Element lookup entries:
.....
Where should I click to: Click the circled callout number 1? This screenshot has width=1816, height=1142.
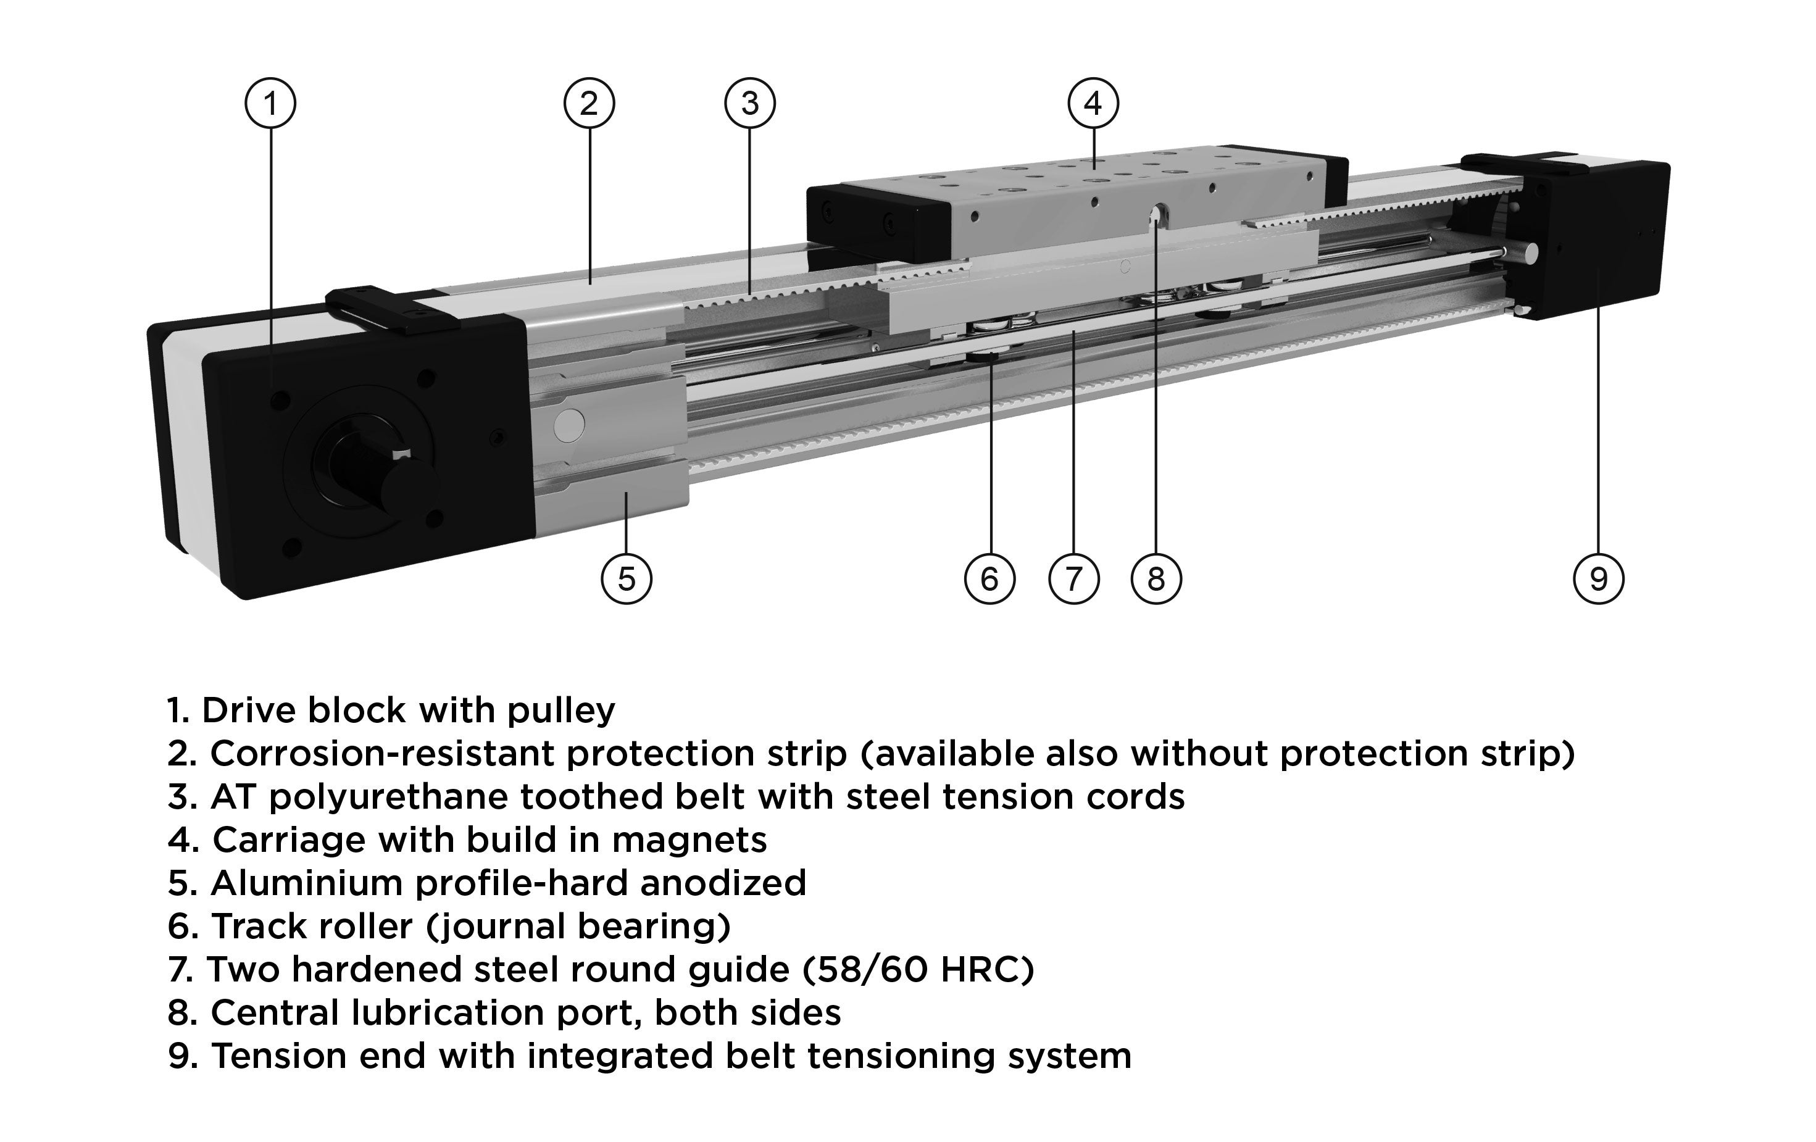[270, 103]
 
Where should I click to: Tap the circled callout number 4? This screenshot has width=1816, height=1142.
[1093, 103]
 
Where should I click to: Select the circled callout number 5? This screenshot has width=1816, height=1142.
[626, 579]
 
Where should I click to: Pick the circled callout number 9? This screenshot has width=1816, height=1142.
[1597, 579]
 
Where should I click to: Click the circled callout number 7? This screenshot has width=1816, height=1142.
[1073, 579]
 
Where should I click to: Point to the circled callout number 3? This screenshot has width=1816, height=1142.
[749, 103]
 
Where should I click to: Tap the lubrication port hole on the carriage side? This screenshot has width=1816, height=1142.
[1156, 218]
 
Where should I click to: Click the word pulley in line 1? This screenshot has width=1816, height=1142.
[560, 711]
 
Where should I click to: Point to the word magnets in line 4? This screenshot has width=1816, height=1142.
[688, 840]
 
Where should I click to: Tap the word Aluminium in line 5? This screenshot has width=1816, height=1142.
[306, 883]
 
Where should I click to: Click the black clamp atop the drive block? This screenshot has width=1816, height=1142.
[392, 308]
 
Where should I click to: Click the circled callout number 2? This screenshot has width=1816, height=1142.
[589, 103]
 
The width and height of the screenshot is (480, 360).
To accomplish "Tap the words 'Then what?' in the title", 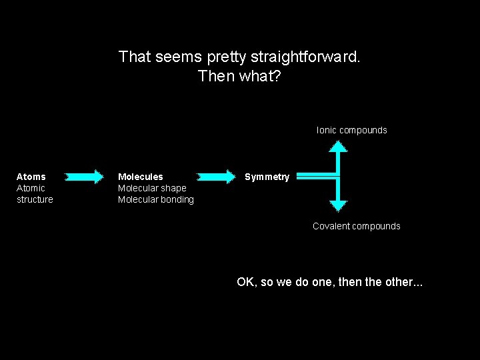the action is click(239, 76).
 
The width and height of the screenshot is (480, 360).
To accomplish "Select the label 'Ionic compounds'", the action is click(351, 130).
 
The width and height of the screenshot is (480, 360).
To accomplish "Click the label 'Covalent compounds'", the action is click(357, 226).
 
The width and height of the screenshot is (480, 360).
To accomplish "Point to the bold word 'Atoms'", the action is click(31, 177).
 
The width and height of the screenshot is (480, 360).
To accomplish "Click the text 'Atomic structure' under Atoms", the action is click(34, 193).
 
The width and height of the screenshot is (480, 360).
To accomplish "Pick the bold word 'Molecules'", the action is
.....
**Task goal**.
Please copy the stretch from the start of the entries through the line that contains "[1073, 579]", swapping "circled callout" for "numbered marker" and changing nothing else. Omit the pictures from your copy.

**Result of this exercise**.
Where should I click to: Click the numbered marker number 1? This screenshot has width=1816, height=1142.
[270, 103]
 
Where should I click to: Tap the numbered marker number 4? This screenshot has width=1816, height=1142.
[1093, 103]
 
Where should I click to: Select the numbered marker number 5? This screenshot has width=1816, height=1142.
[626, 579]
 
Where should I click to: Pick the numbered marker number 9? This screenshot has width=1816, height=1142.
[1597, 579]
 
Where should I click to: Click the numbered marker number 7? This screenshot has width=1816, height=1142.
[1073, 579]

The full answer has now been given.